Mi padre aspiró e hizo una pausa, con la boca abierta como si fuera a continuar. Entonces una amplia y picara sonrisa iluminó su cara; se agachó y guardó su laúd. Hubo protestas y muestras de indignación, pero todos sabían que podían considerarse afortunados por haber oído los pocos versos que mi padre había cantado. Entonces alguien se puso a tocar una canción para bailar, y las protestas se apagaron.
Mis padres bailaron juntos; mi madre con la cabeza apoyada en el pecho de mi padre. Ambos tenían los ojos cerrados y parecían perfectamente satisfechos. Si encuentras a una persona así, alguien a quien puedas abrazar y con la que puedas cerrar los ojos a todo lo demás, puedes considerarte muy afortunado. Aunque solo dure un minuto, o un día. Después de tantos años, esa imagen de mis padres meciéndose suavemente al son de la música es, para mí, la imagen del amor.
Después, Ben bailó con mi madre; sus pasos eran seguros y majestuosos. Me impresionó lo guapos que estaban juntos. Ben, viejo, canoso y corpulento, con la cara surcada de arrugas y las cejas chamuscadas. Mi madre, delgada, fresca y radiante, pálida y con el cutis liso a la luz del fuego. Se complementaban estupendamente. Me dolió pensar que quizá jamás volviera a verlos juntos.
Empezaba a clarear por el este. Nos congregamos todos para despedirnos.
No recuerdo qué le dije antes de separarnos. Sé que me pareció deplorable e inadecuado, pero supe que él lo entendería. Ben me hizo prometer que no me metería en líos tonteando con las cosas que él me había enseñado.
Se agachó y me dio un abrazo; luego me alborotó el cabello. Ni siquiera me importó. Como represalia, intenté alisarle las cejas, algo que siempre había querido hacer.
La expresión de sorpresa de Ben fue maravillosa. Volvió a abrazarme, y entonces se apartó de mí.
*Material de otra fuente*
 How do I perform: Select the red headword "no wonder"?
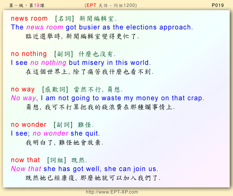pos(29,124)

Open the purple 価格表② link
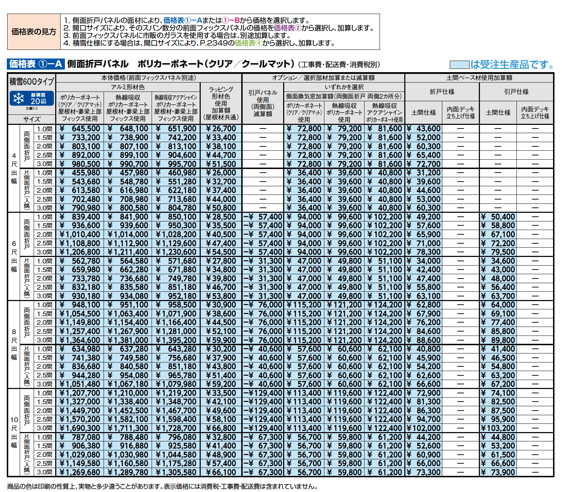point(287,28)
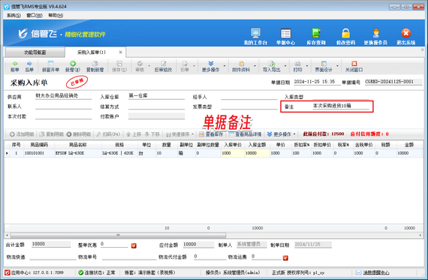Open the 消息提醒中心 link

[376, 272]
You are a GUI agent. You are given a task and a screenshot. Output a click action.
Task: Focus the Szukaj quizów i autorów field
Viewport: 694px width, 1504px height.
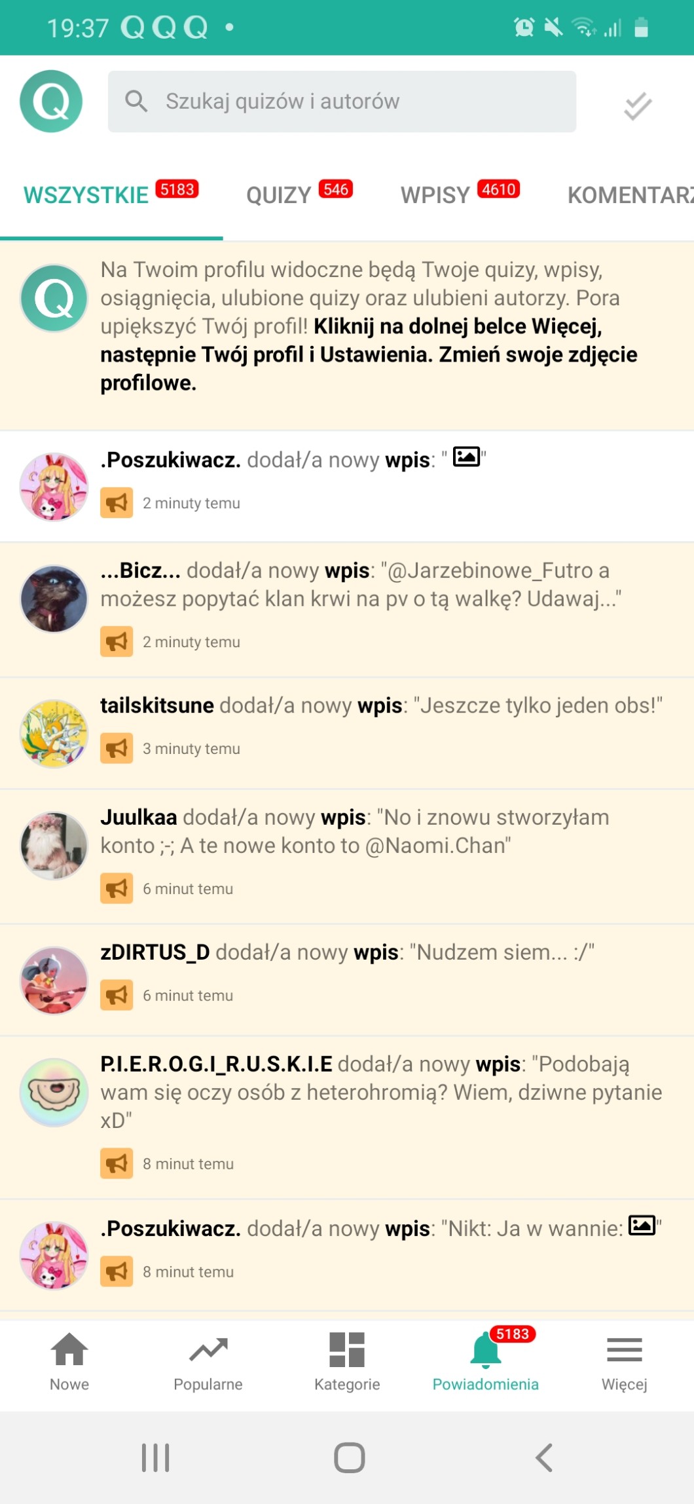pyautogui.click(x=342, y=102)
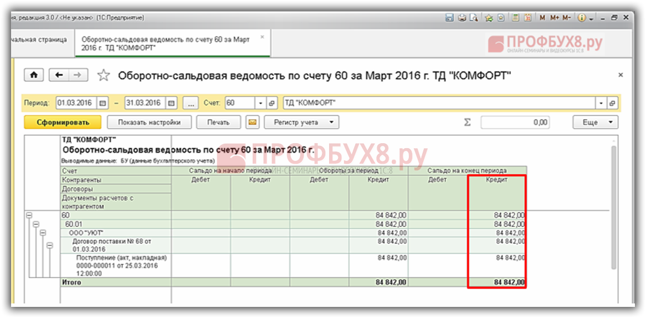Open calendar picker for start date 01.03.2016

[102, 103]
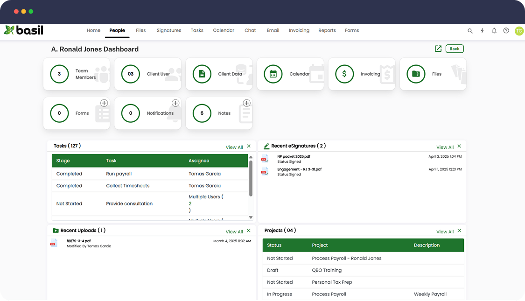Image resolution: width=525 pixels, height=301 pixels.
Task: Open the search magnifier icon
Action: coord(470,31)
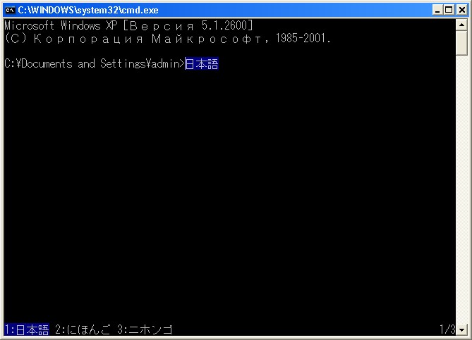Image resolution: width=472 pixels, height=340 pixels.
Task: Click the vertical scrollbar thumb
Action: pyautogui.click(x=461, y=43)
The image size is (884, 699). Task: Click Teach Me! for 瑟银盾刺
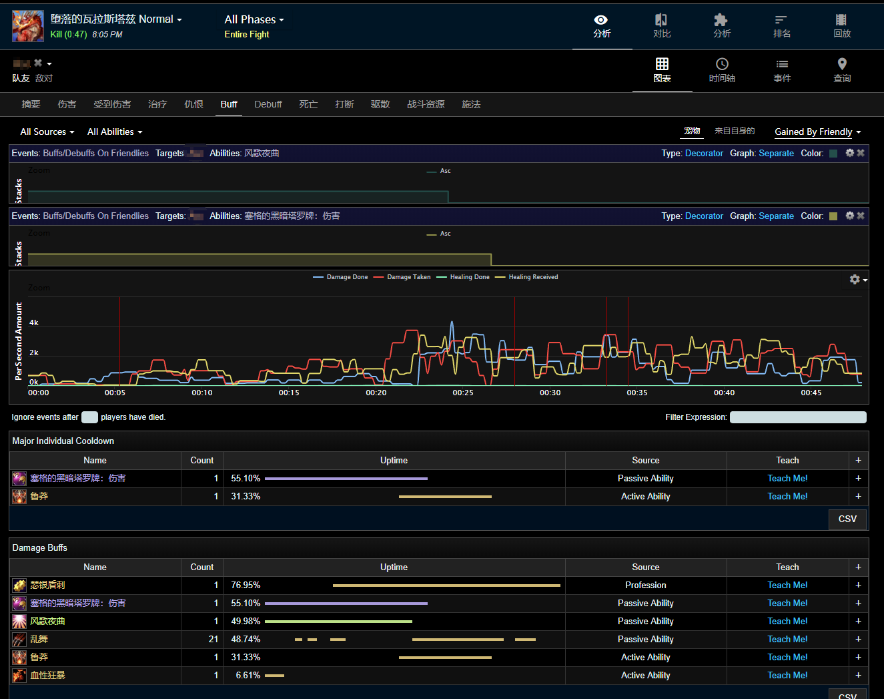[x=787, y=586]

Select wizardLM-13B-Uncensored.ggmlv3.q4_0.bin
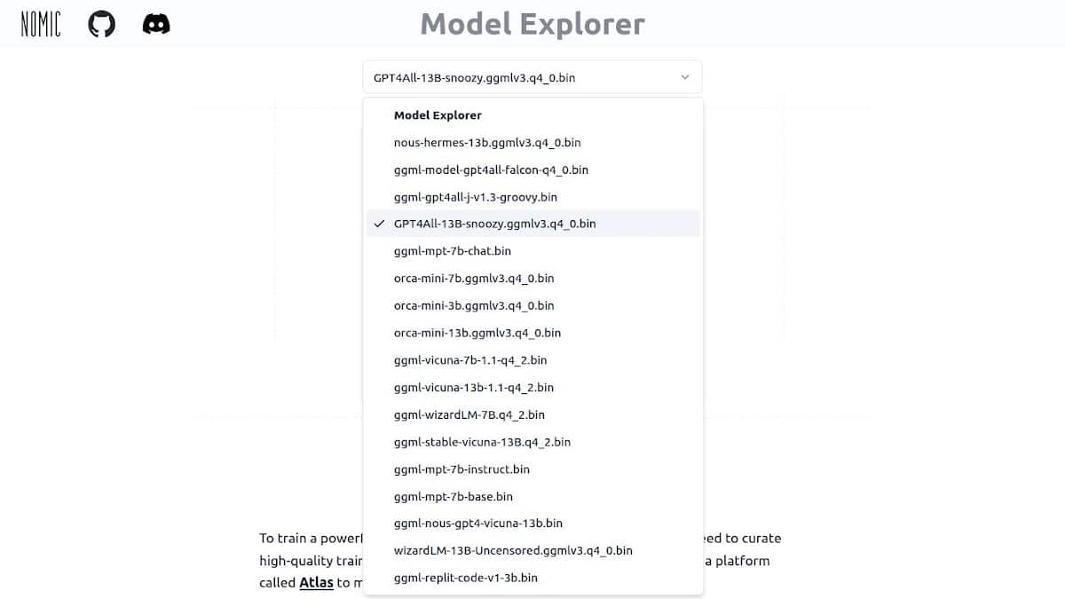(513, 550)
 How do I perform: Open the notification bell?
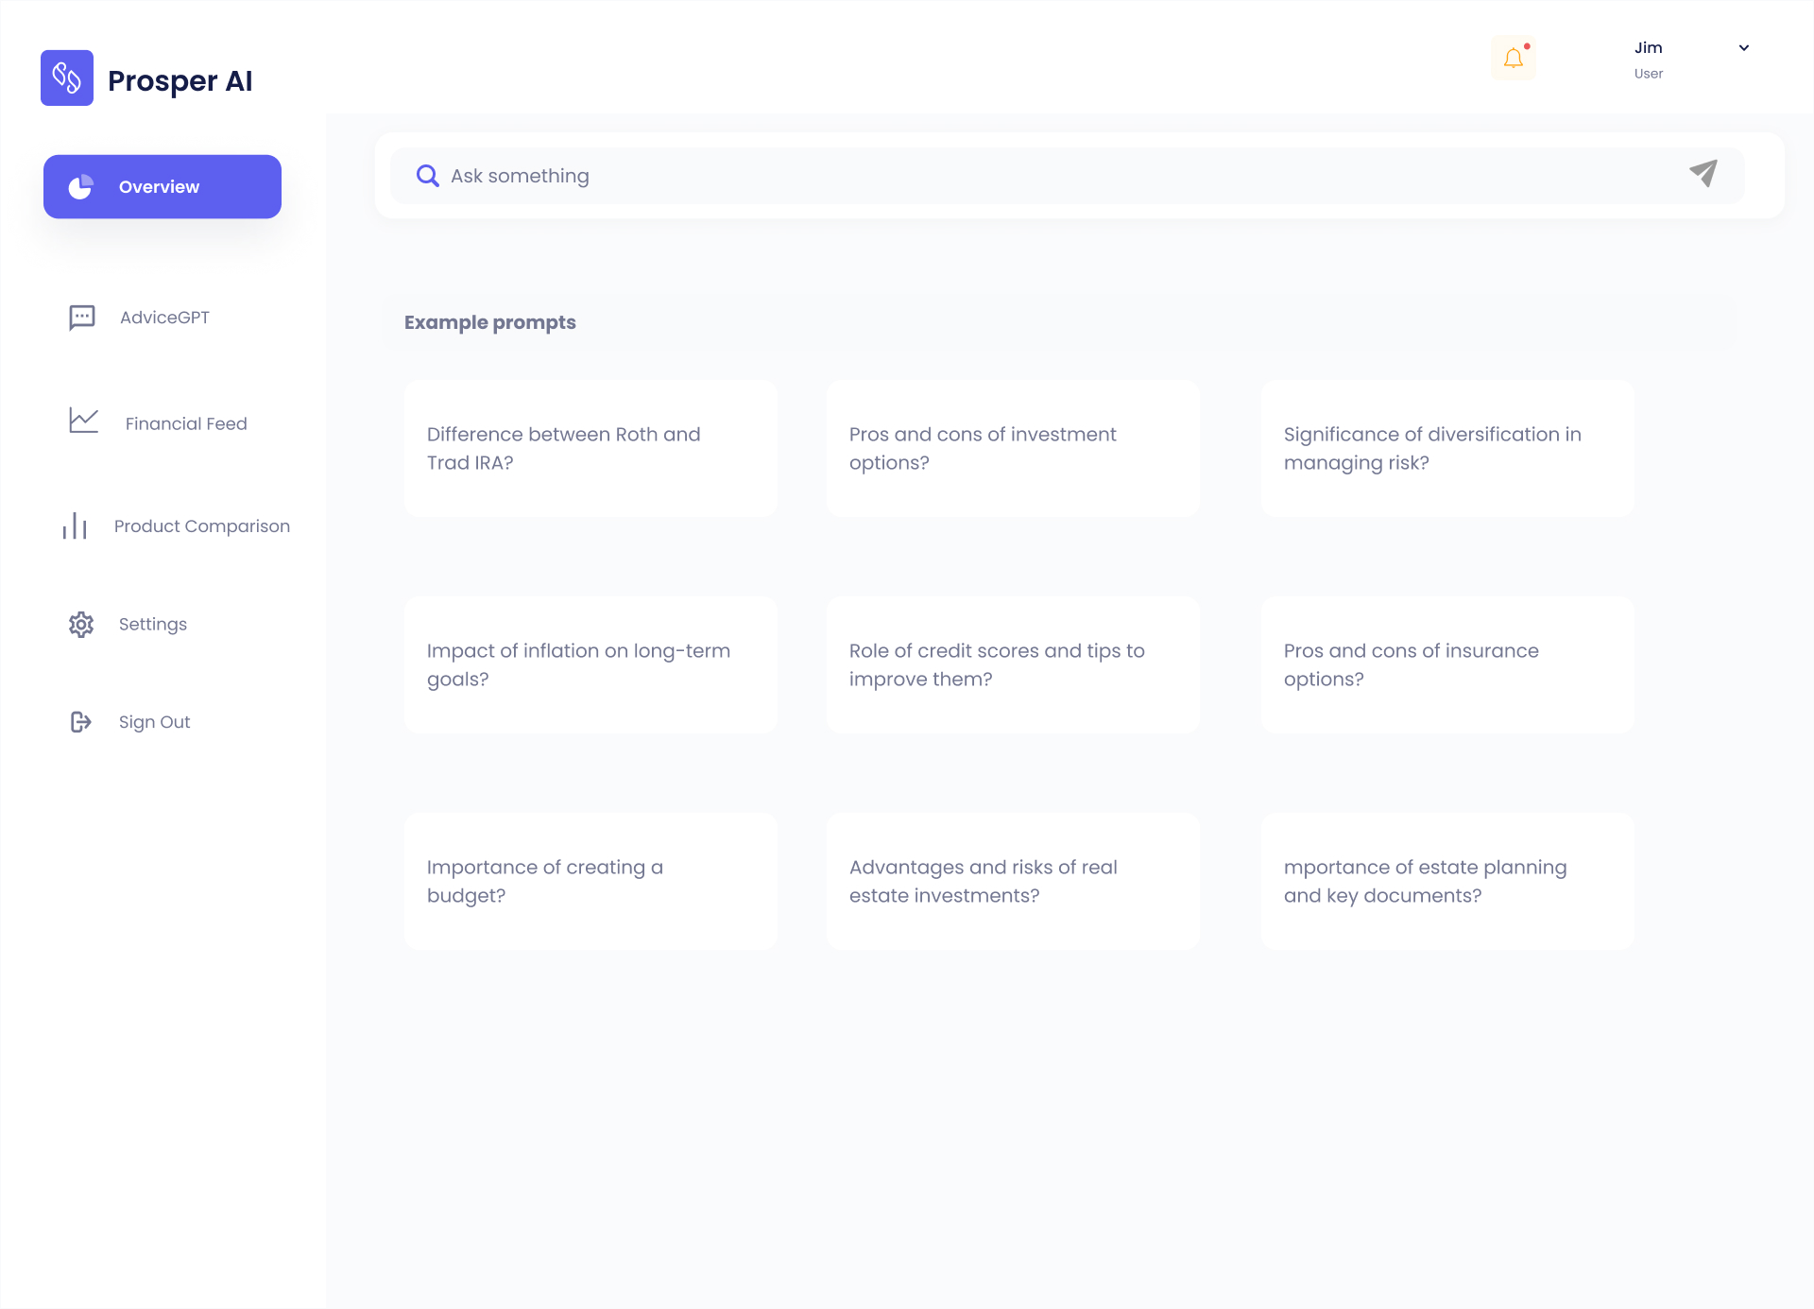point(1513,59)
Mis padres prometieron pasar por el pueblo siempre que la troupe se encontrara por la zona. Todos los miembros de la troupe dijeron que no necesitarían que les insistieran mucho. Pero, pese a ser muy joven, yo sabía la verdad. Pasaría mucho tiempo antes que volviera a ver a Ben. Años.
No recuerdo habernos puesto en marcha esa mañana, pero sí recuerdo que intenté dormir y que me sentía muy solo. Mi única compañía era un dolor sordo y agridulce.
Cuando desperté, a última hora de la tarde, encontré un paquete a mi lado. Estaba envuelto con arpillera y atado con un cordel, y había un pedazo de papel con mi nombre enganchado, agitándose al viento como una banderita.
Desenvolví el paquete y reconocí la cubierta del libro. Era Retórica y lógica, el libro que Ben había utilizado para enseñarme a polemizar. Era el único libro de su pequeña biblioteca, compuesta por una docena de volúmenes, que yo no había leído de cabo a rabo. Y yo lo odiaba.
Lo abrí y vi que había algo escrito en la guarda. Rezaba:
Kvothe:
Defiéndete bien en la Universidad. Haz que esté orgulloso de ti. Recuerda la canción de tu padre. Ten cuidado con el delirio. Tu amigo,
Abenthy
Ben y yo nunca habíamos hablado de la posibilidad de que yo fuera a la Universidad. Yo soñaba con estudiar allí algún día, por supuesto. Pero eran sueños que no me atrevía a compartir con mis padres. Estudiar en la Universidad significaría dejarles a ellos, a la troupe, a todos y todo lo que constituía mi mundo.
La verdad es que era una idea aterradora. ¿Cómo sería instalarme en un sitio, no para pasar una noche ni un ciclo, sino meses, quizá años? No volver a actuar. No hacer acrobacias con Trip, ni interpretar al joven y engreído hijo del noble en Tres peniques por un deseo. No volver a viajar en carromato. No tener a nadie con quien cantar.
Yo nunca había dicho nada en voz alta, pero Ben debía de saber todo eso. Releí sus palabras, lloré un poco y le prometí que lo haría lo mejor que pudiera.